双葉・避難指示解除/地域再生への道のりは遠い

 政府の原子力災害対策本部は、東京電力福島第1原発事故で福島県双葉町に設定した帰還困難区域のうち、一部の避難指示を3月4日午前0時に先行解除する。今なお全町避難が続く双葉町にとって初めての解除。県内に残る原則立ち入り禁止の帰還困難区域としても、初の解除となる。
 ただ、今回避難解除されるのは町の北東部に位置する避難指示解除準備区域と、同14日に9年ぶりの全線復旧が予定されるJR常磐線の双葉駅周辺に限られる。
 住民の帰還準備や交流促進を図る意味合いが強く、解除したら直ちに生活再建が進むわけではない。町は住民の居住再開を2022年春ごろとみており、地域再生の道のりは遠い。
 原発事故後、国は県内11市町村に避難指示を出した。このうち今年4月の大熊町大川原、中屋敷両地区を含め10市町村で全域または一部の避難が解除され、同町とともに第1原発が立地する双葉町が全域避難の最後の自治体となっている。
 国は避難を解除するための基準として(1)積算線量が年間20ミリシーベルト以下が確実(2)インフラや生活関連サービスの復旧と除染の進展(3)県や市町村、住民との十分な協議−の3条件を設定している。
 双葉町と同様、原発事故後の常磐線不通区間(約20.8キロ)に大野駅がある大熊町は同5日午前0時、夜ノ森駅がある富岡町は同10日午前6時にそれぞれ駅周辺などの避難が解除される。

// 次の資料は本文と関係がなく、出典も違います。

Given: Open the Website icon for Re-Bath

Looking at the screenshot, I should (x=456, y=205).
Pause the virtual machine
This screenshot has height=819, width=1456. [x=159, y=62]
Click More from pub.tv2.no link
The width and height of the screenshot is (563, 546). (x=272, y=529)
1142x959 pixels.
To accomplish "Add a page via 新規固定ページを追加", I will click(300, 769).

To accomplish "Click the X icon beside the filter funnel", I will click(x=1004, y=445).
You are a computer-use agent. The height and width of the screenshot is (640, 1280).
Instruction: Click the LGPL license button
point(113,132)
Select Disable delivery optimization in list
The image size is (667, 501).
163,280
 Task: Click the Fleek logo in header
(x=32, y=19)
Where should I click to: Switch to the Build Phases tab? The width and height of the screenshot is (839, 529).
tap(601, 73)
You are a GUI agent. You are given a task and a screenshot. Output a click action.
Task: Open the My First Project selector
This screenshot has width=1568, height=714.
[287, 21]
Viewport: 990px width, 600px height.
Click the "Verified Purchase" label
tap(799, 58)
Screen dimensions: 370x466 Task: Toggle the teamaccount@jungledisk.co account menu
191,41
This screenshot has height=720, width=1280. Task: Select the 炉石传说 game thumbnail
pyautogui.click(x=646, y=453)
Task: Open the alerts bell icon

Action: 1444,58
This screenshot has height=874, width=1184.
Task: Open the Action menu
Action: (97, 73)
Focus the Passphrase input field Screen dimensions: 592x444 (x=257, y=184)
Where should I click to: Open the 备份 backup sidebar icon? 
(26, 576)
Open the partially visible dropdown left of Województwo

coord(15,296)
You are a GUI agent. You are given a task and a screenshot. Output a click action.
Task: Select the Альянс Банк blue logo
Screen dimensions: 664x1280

今回の対象地域はいずれも線量が基準を大幅に下回り、国は条件を全て満たしたと判断した。
 未曽有の炉心溶融(メルトダウン)を起こした福島第1原発事故から9年。古里を離れた住民の帰還に向けた足取りは重い。
 復興庁は昨年9〜10月、双葉町民の全3057世帯を対象に県、町と共同で住民意向調査を実施した。町に「戻りたい」との回答は10.5%にとどまり、2018年の前回調査に比べさらに0.8ポイント減少した。
 これに対し「戻らないと決めた」は63.8%で、前回より2.3ポイント増えた。「戻りたい」は年代別で30代が6.2%と低迷し、地域再生に立ちはだかる厳しい現実がうかがえる。
 一方「判断がつかない」は1.2ポイント減ったものの24.4%を占め、帰還するかどうか迷っている住民が一定数いることが分かる。
 田中和徳復興相は1月17日の閣議後記者会見で、住民帰還を促進するだけでは双葉町の再生は困難との認識を示した上で「復興を支える新たな活力を呼び込まなければならない」と述べた。
 原発事故によって図らずも分断を余儀なくされた古里の再生に向け、国は移住・定住の促進や交流人口の拡大といった施策を積極的に講じるべきだ。